-------- Data for this task
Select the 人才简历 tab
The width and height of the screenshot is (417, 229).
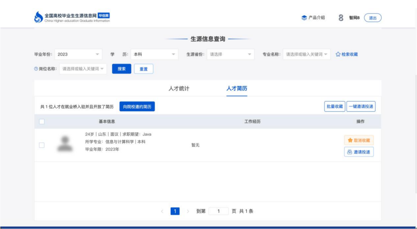point(237,89)
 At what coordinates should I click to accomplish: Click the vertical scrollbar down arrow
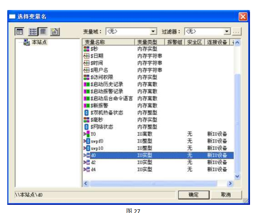click(x=237, y=176)
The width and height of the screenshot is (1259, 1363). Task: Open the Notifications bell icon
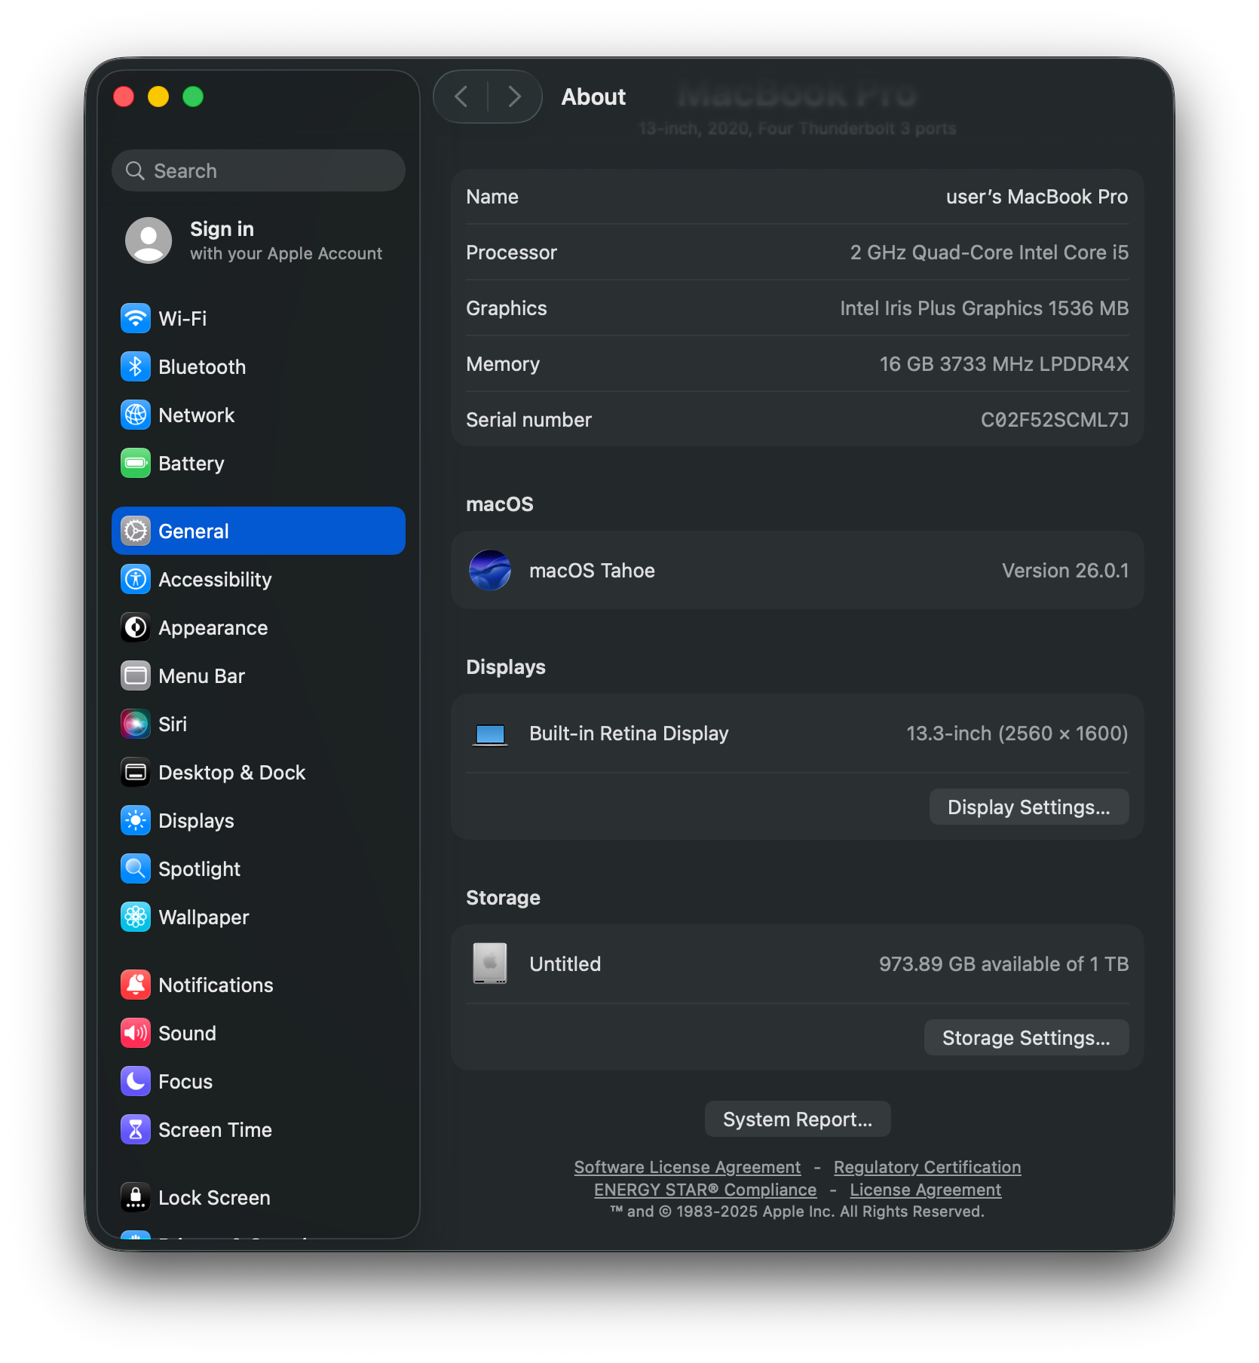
----------------
→ What the exercise asks: Since the pictures are not wanted, transcribe the rest of the listing above exactly.

→ Answer to the problem:
Select the 人才简历 tab
The width and height of the screenshot is (417, 229).
point(237,89)
 At what coordinates should I click to accomplish: Click the vertical scrollbar down arrow
click(x=237, y=176)
The width and height of the screenshot is (1259, 1363). Task: Open the Notifications bell icon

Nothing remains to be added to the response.